Teresa Pursoo, Appellant,
v
Yasmin Ngala-El, Also Known as Yasmin Ngala, et al., Defendants, and Buccarri Ngala, Also Known as Bukhari Ngala-El, et al., Respondents.

[*1] Raymond M. Smolenski, P.C., Bay Shore, N.Y., for appellant.

Law Office of Christopher L. Grayson, P.C., Garden City, N.Y., for respondent Patricia Ngala, also known as Patricia Felton Ngala.

In an action, inter alia, to recover damages for fraud and unjust enrichment, the plaintiff appeals from an order of the Supreme Court, Nassau County (Marber, J.), entered August 19, 2010, which denied her motion for leave to enter judgment against the defendants Buccarri Ngala, also known as Bukhari Ngala-El, and Patricia Ngala, also known as Patricia Felton Ngala, on the issue of liability, upon their defaults in appearing or answering, and granted the cross motion of the defendant Patricia Ngala, also known as Patricia Felton Ngala, in effect, to vacate her default in appearing and answering and to extend her time to answer.

Ordered that the order is modified, on the law, by deleting the provision thereof denying that branch of the plaintiff's motion which was for leave to enter judgment against the defendant Buccarri Ngala, also known as Bukhari Ngala-El, on the issue of liability upon his default in appearing and answering, and substituting therefor a provision granting that branch of the motion; as so modified, the order is affirmed, with one bill of costs to the plaintiff, payable by the defendant Buccarri Ngala, also known as Bukhari Ngala-El, and one bill of costs to the defendant Patricia Ngala, also known as Patricia Felton Ngala, payable by the plaintiff.

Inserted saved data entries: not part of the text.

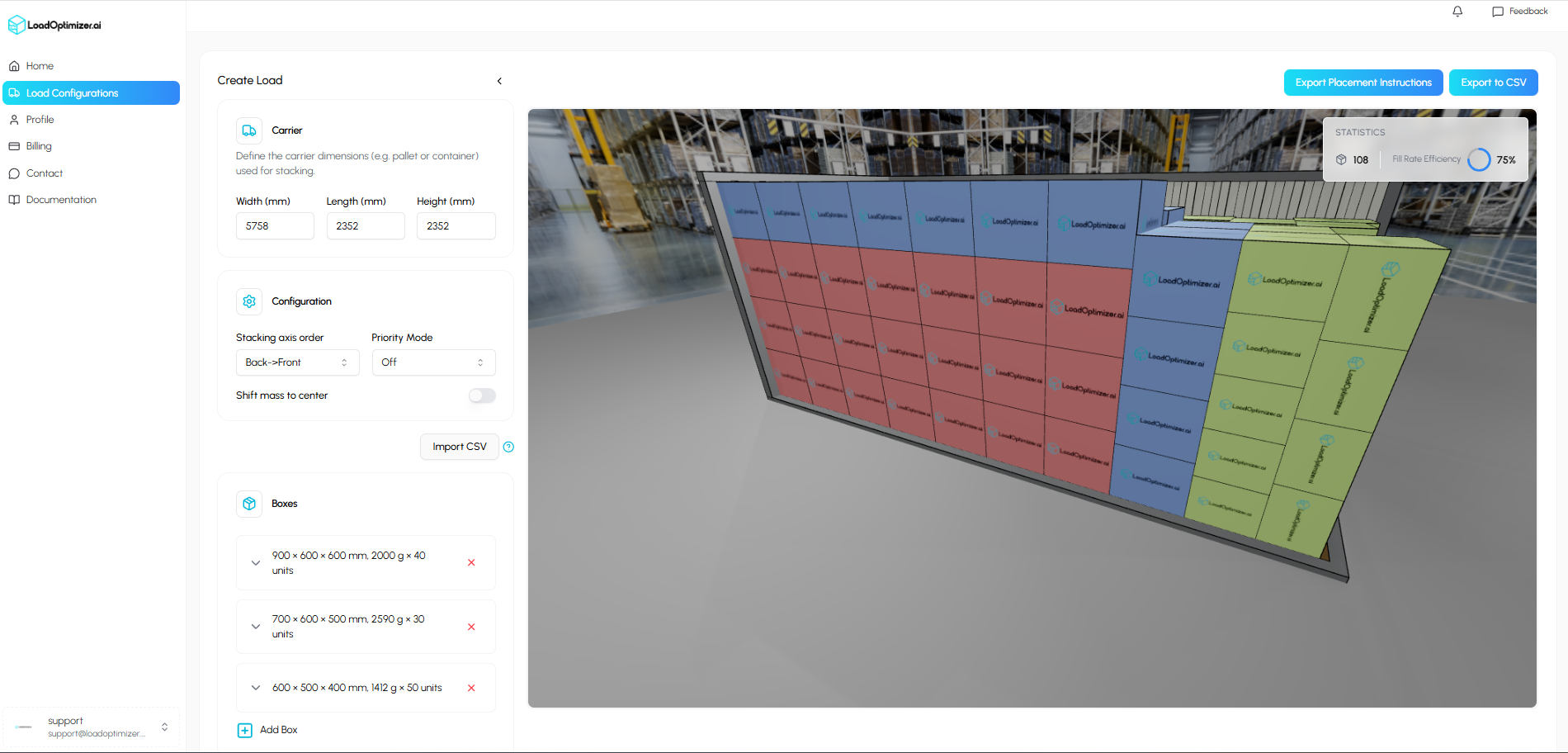1568x753 pixels.
Task: Select Billing in the sidebar
Action: [39, 145]
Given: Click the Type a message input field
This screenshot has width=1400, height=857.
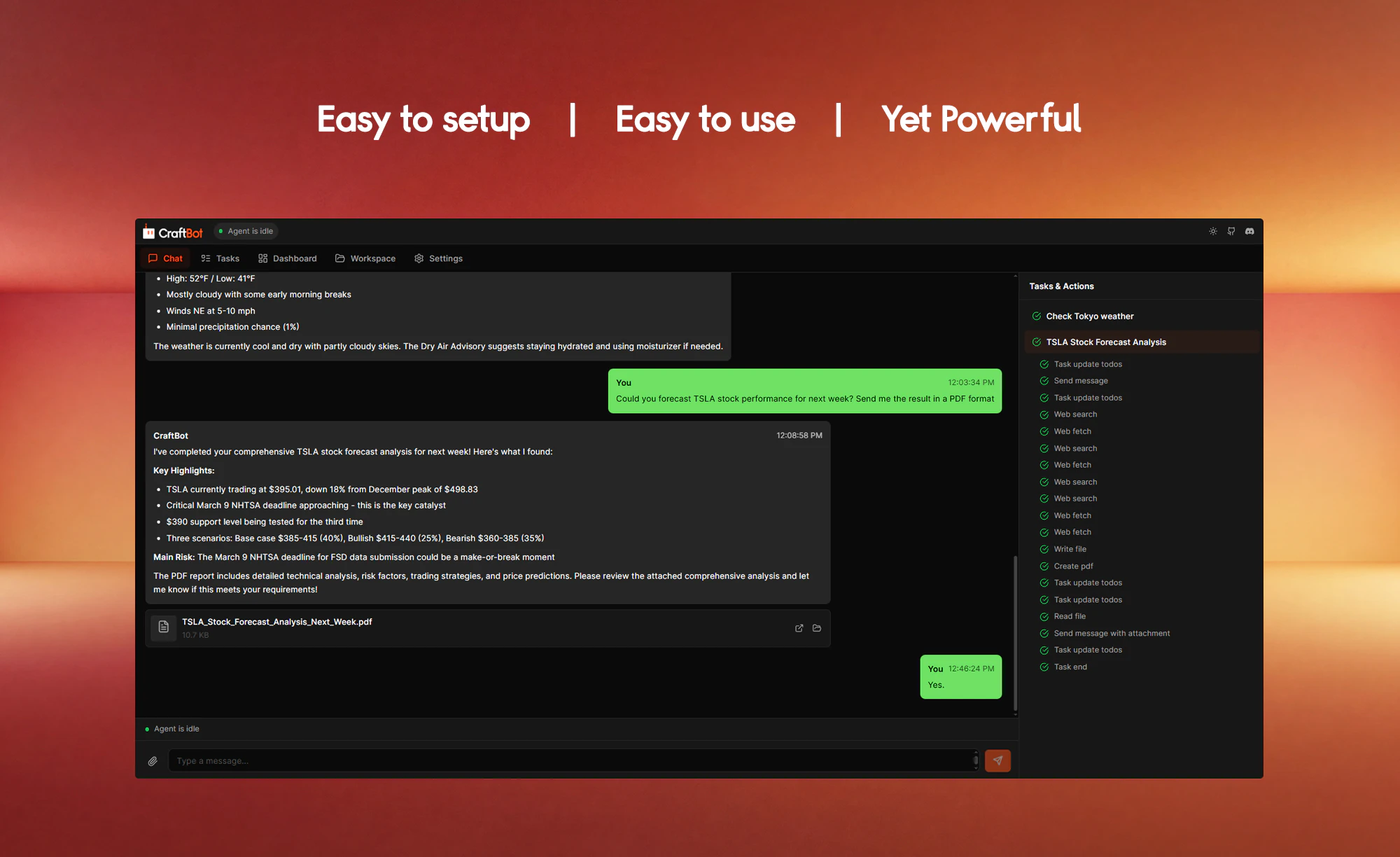Looking at the screenshot, I should tap(570, 761).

A defendant seeking to vacate a default under CPLR 5015 (a) (1) must demonstrate both a reasonable excuse for the default in appearing or answering the complaint and a potentially meritorious defense to the action (see Eugene Di Lorenzo, Inc. v A.C. Dutton Lbr. Co., 67 NY2d 138, 141 [1986]; Gray v B. R. Trucking Co., 59 NY2d 649, 650 [1983]; Kouzios v Dery, 57 AD3d 949, 949 [2008]). The evidence submitted by the defendant Patricia Ngala, also known as Patricia Felton Ngala (hereinafter Patricia), in opposition to the plaintiff's motion and in support of her cross motion, including her prior attorney's detailed explanation for his neglect, was sufficient to demonstrate a reasonable excuse for her default in answering the complaint (see CPLR 2005; Stridiron v Jacob's Ladder Realty, L.L.C., 33 AD3d 320, 320-321 [2006]; Gironda v Katzen, 19 AD3d 644, 645 [2005]; Uddaraju v City of New York, 1 AD3d 140, 141 [2003]). Furthermore, the record demonstrated that Patricia has a potentially meritorious defense to the action. Accordingly, the Supreme Court did not improvidently exercise its discretion in denying that branch of the plaintiff's motion which was for leave to enter a default [*2]judgment against Patricia and in granting Patricia's cross motion, in effect, to vacate her default and to extend her time to serve an answer.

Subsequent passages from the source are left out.